Irani sent the first delivery of the last over from Yasir Arafat sailing over the mid-wicket rope for his second six to leave Essex needing just two runs off five.

He scrambled a single off the next ball to level the scores but Arafat kept things interesting by removing Ryan Ten Doeschate and James Foster with successive deliveries.

But Irani had managed to scramble through to get back on strike and swung the final ball through the leg side to reach his first Twenty20 century.

Mark Pettini and Darren Gough helped Irani lay the platform for victory by helping him add 44 and 37 for the first two wickets but Sussex deserve credit for the way they fought back to take it to the wire.

Robin Martin-Jenkins took two wickets and Mike Yardy did a great job in halting Essex's charge. His four overs of left-arm spin cost just 19 and brought him the wicket of Will Jefferson.

But this was Irani's night. He chanced his arm towards the end but always seemed to find a boundary when one was required. Essex, in front of a partisan Chelmsford crowd, will take some stopping in the quarter-finals.
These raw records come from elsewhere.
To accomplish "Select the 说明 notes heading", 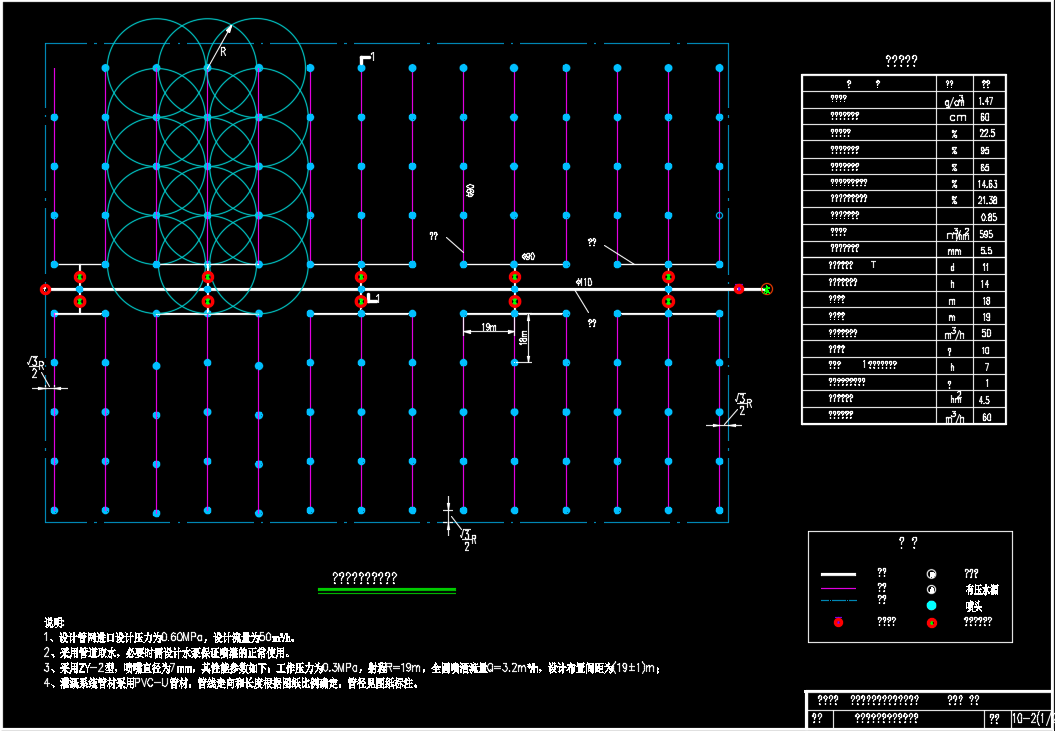I will click(54, 621).
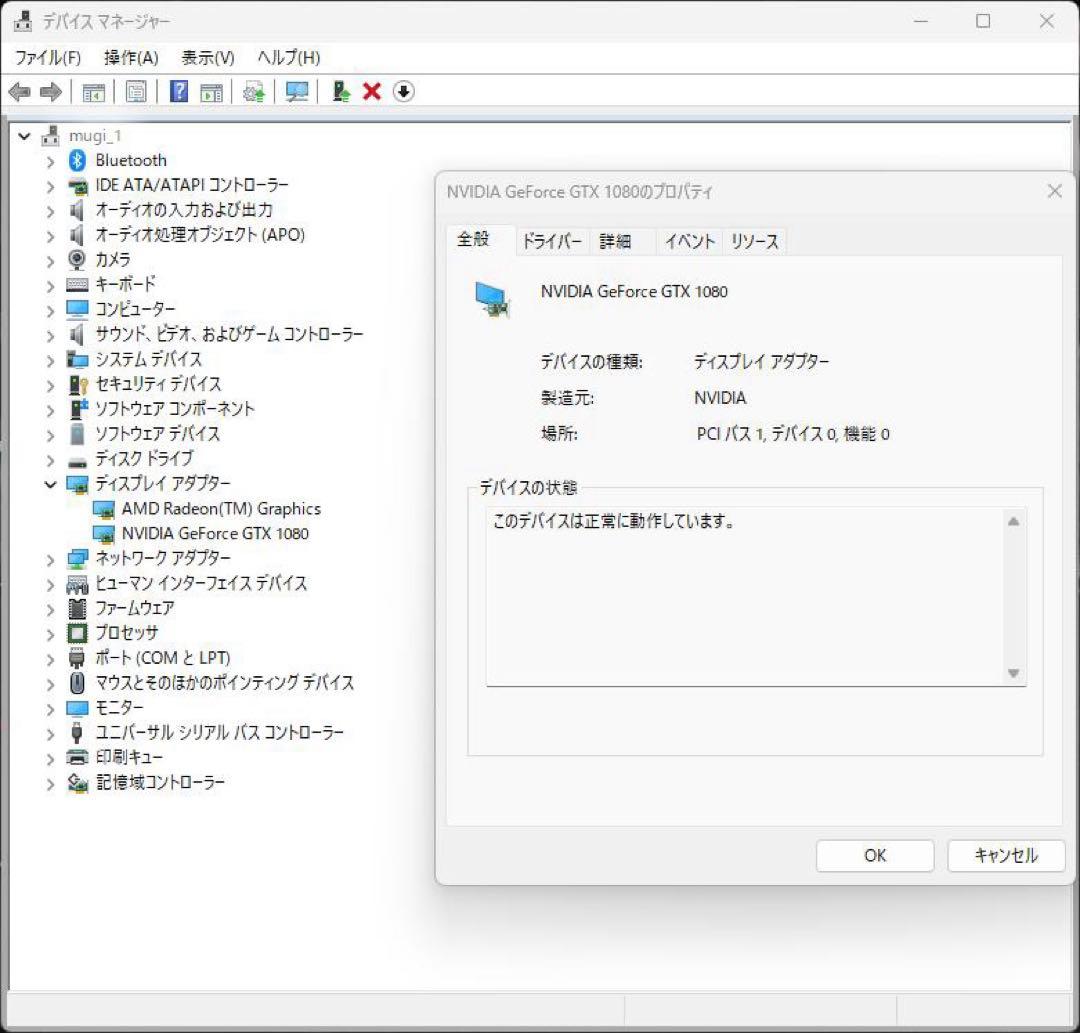Open Properties from the toolbar icon
1080x1033 pixels.
coord(136,91)
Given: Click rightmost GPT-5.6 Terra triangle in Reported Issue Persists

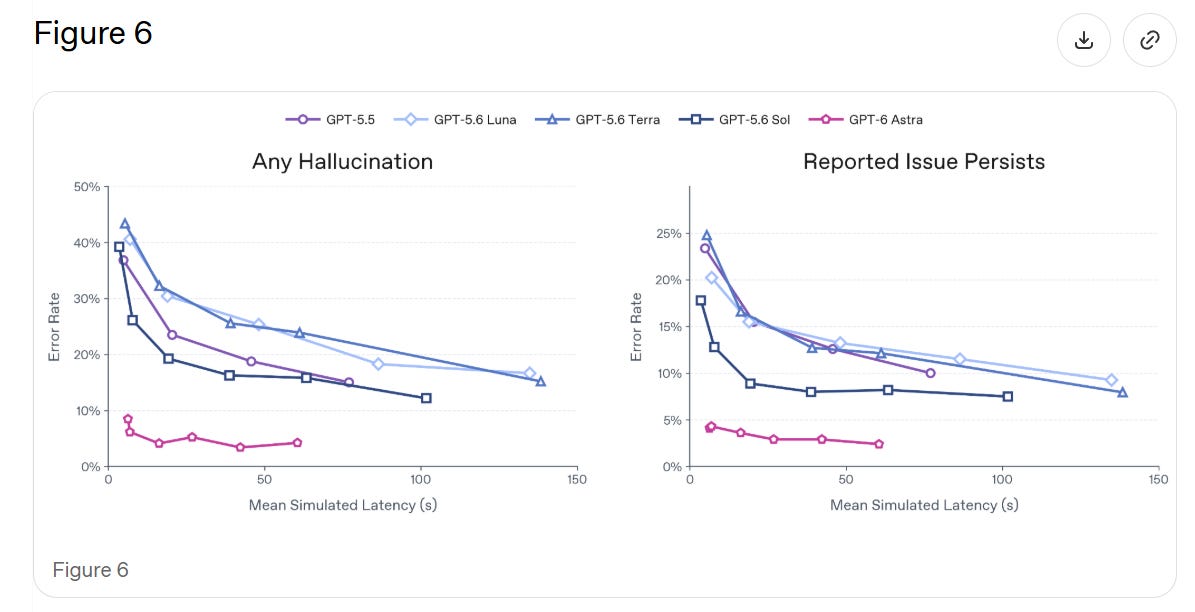Looking at the screenshot, I should [x=1123, y=393].
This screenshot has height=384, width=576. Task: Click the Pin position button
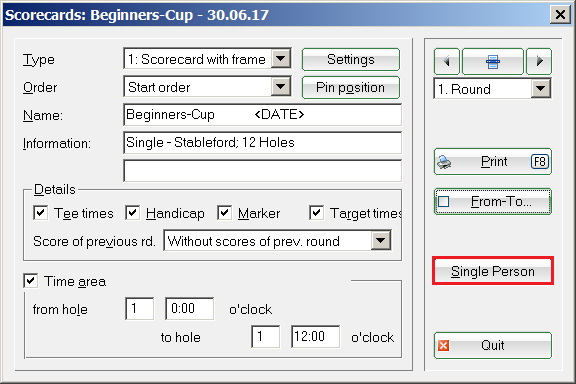click(351, 87)
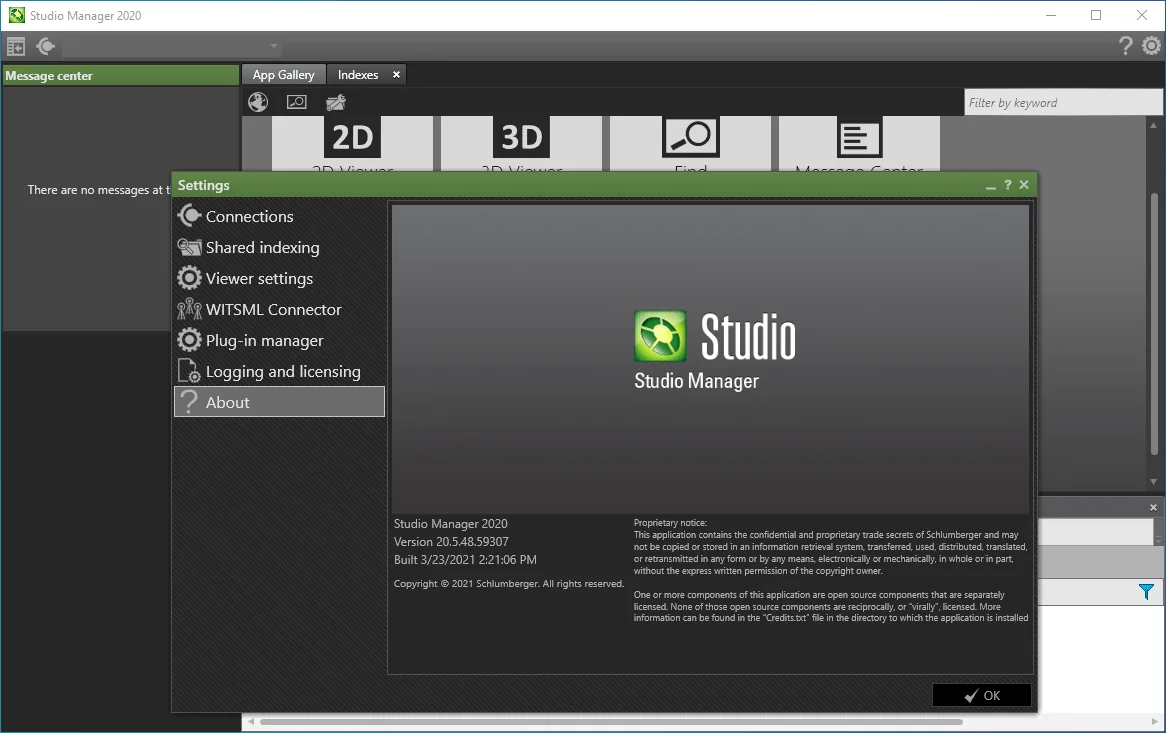The image size is (1166, 733).
Task: Open Viewer settings gear entry
Action: pyautogui.click(x=279, y=279)
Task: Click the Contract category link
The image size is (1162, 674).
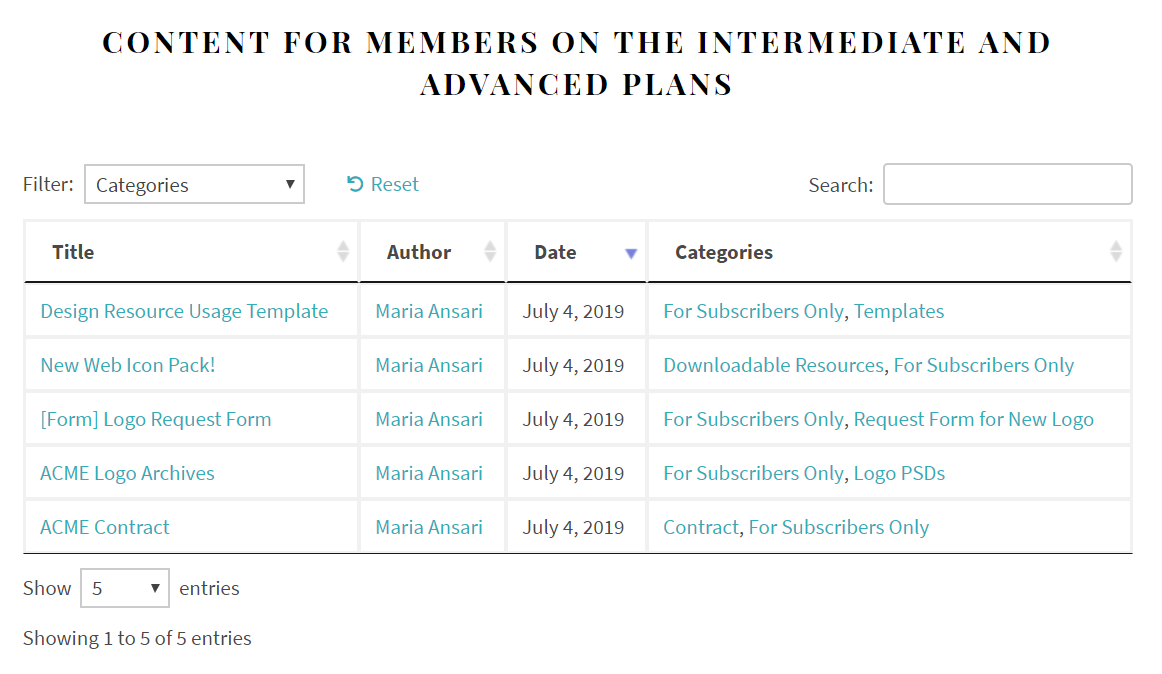Action: 701,527
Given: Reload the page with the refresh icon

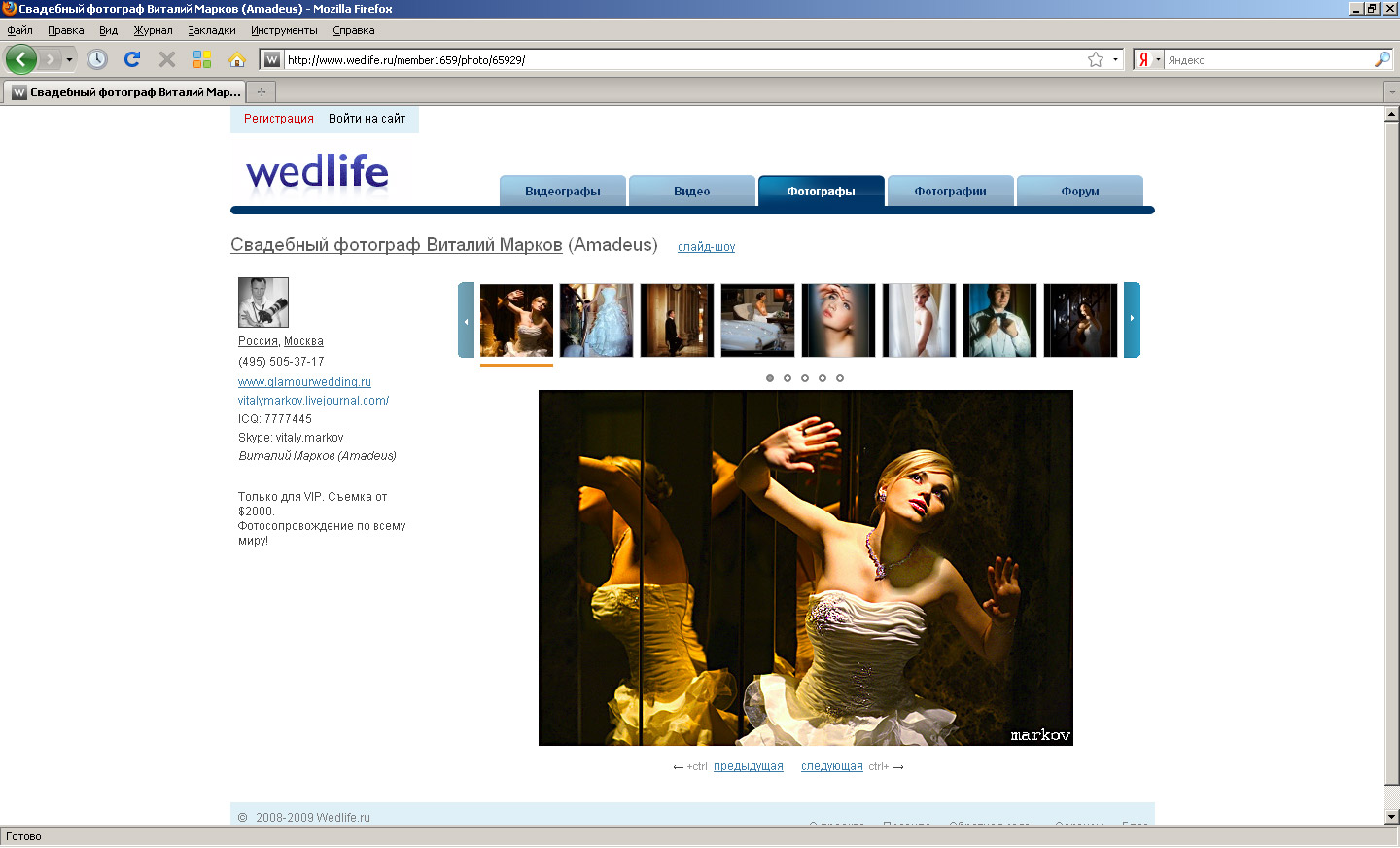Looking at the screenshot, I should click(x=132, y=59).
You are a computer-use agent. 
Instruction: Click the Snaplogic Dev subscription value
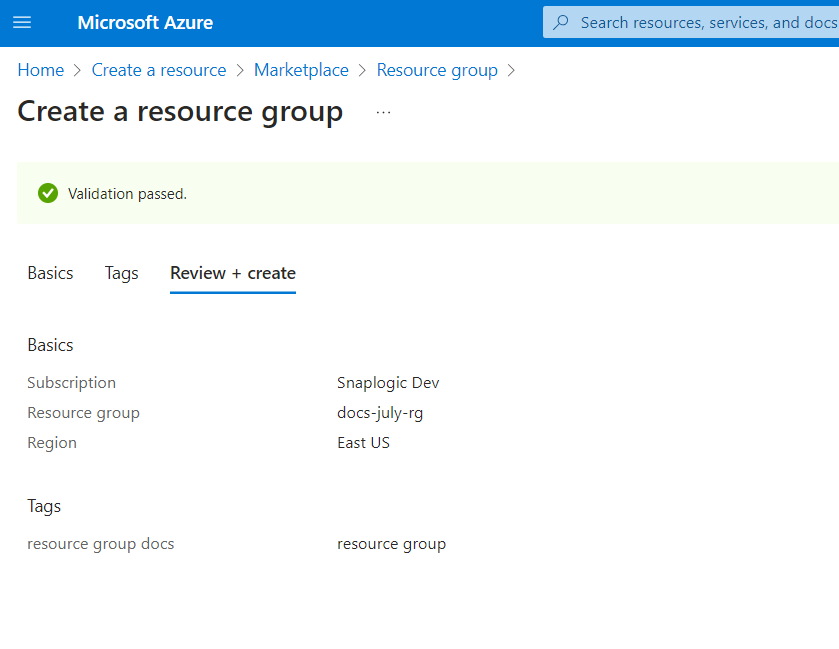pyautogui.click(x=388, y=383)
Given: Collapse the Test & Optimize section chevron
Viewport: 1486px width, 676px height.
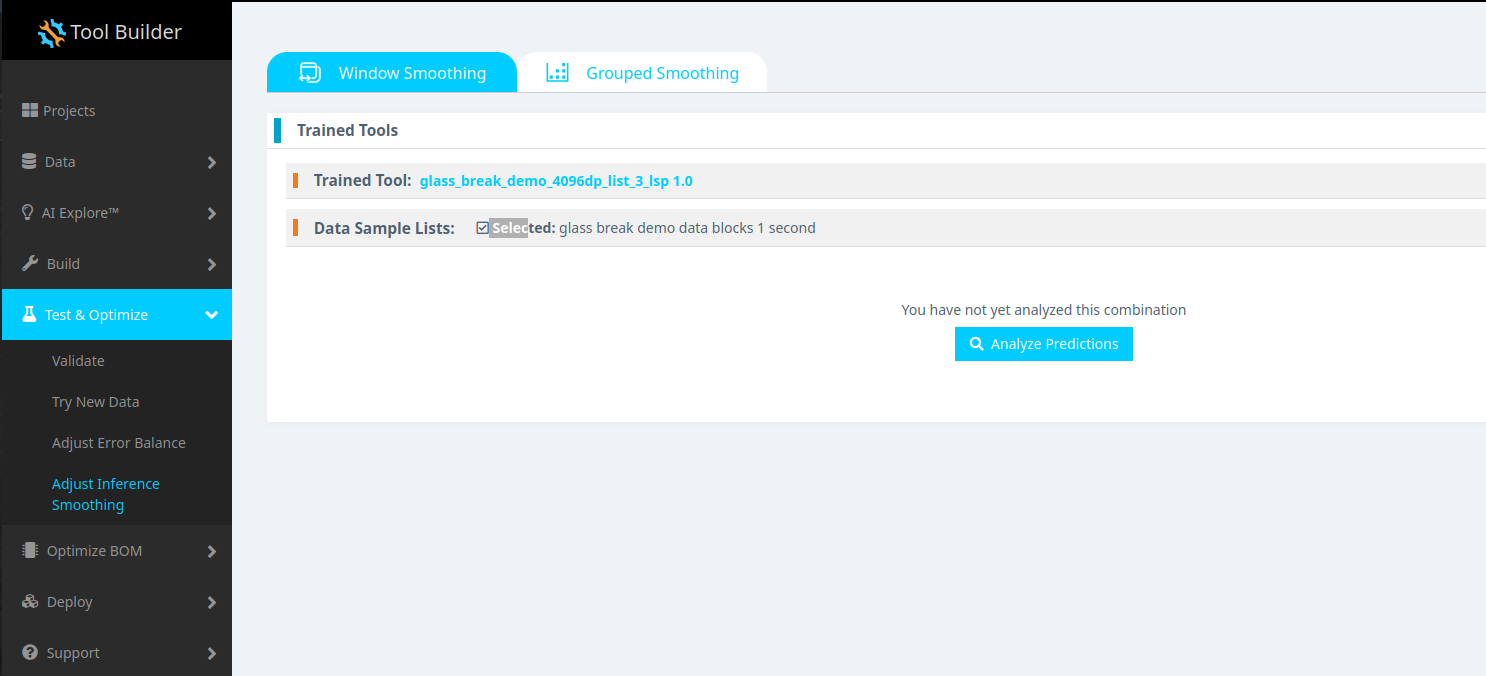Looking at the screenshot, I should pos(211,315).
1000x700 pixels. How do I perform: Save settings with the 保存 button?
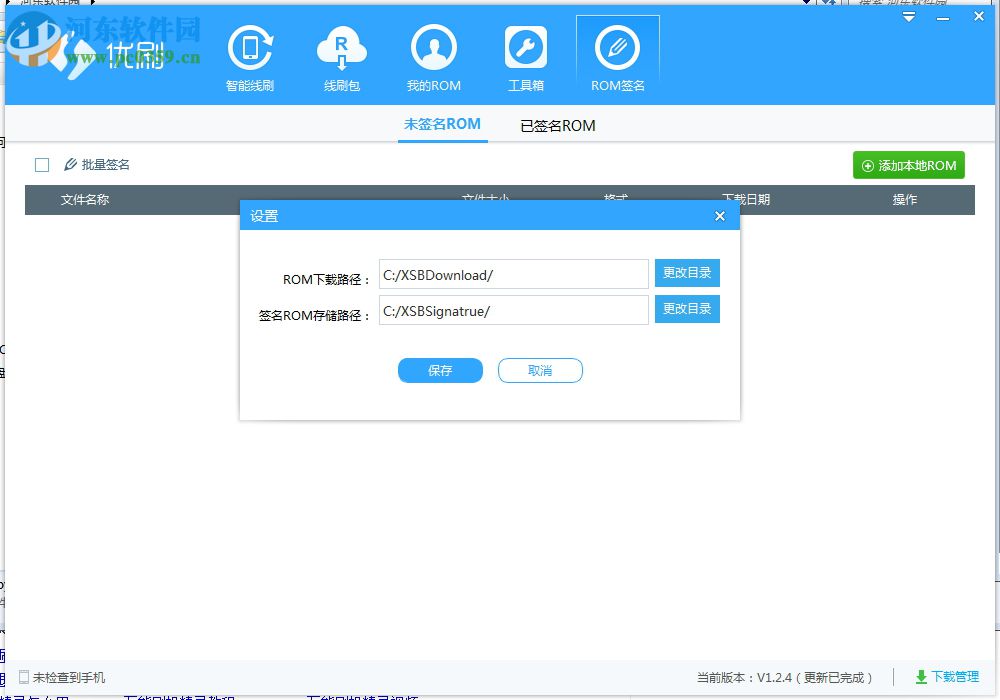point(440,370)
What has cost the Sharks a chance of progressing is their lack of runs and the absence of Murray Goodwin for three of their games left them short of experience at the top of the innings.

They had averaged a modest 125 in seven games before last night but at least Prior was able to improve that statistic.

This competition seems tailor-made for a batsman who loves to improvise and hit the ball a long way so it is a surprise that this was only his fourth half-century in 23 Twenty20 appearances.

Clearly mindful of the start they had made at Chelmsford a fortnight ago when they were 18-4 and out of contention after just four overs, Prior and Goodwin proceeded carefully against new ball pair Andy Bichel and Gough and were a modest 38-0 when the fielding restrictions were lifted after six overs.

The same slow pitch which had been used for the previous two Twenty20 games was supposed to help bowlers who took the pace off the ball but the five overs from Essex's spinners cost 60 as Sussex suddenly took off and the crowd began to enjoy themselves.

Goodwin sliced a drive to mid-off in the seventh over but Prior and Adams then added 73 in the next seven.

Their 50 partnership came off 33 balls and for a while they matched each other blow for blow. Prior hit eight fours and a six off Grant Flower in a 33-ball 50 while Adams cleared the mid-wicket rope and hit three boundaries on his way to 36 off 25 balls before playing across a straight one in Jahid Ahmed's first over.

Prior looked on course for the first hundred by a Sussex batsman in Twenty20 but took one risk too many and lost his off stump trying to sweep a yorker from Gough. He hit 11 off the 44 balls he faced to the boundary.

Irani may be a liability in the field these days but he would probably find a place in any all-star Twenty20 side because when that heavy bat of his connects the ball tends to go a long way. He set his stall out to anchor the innings and did exactly that.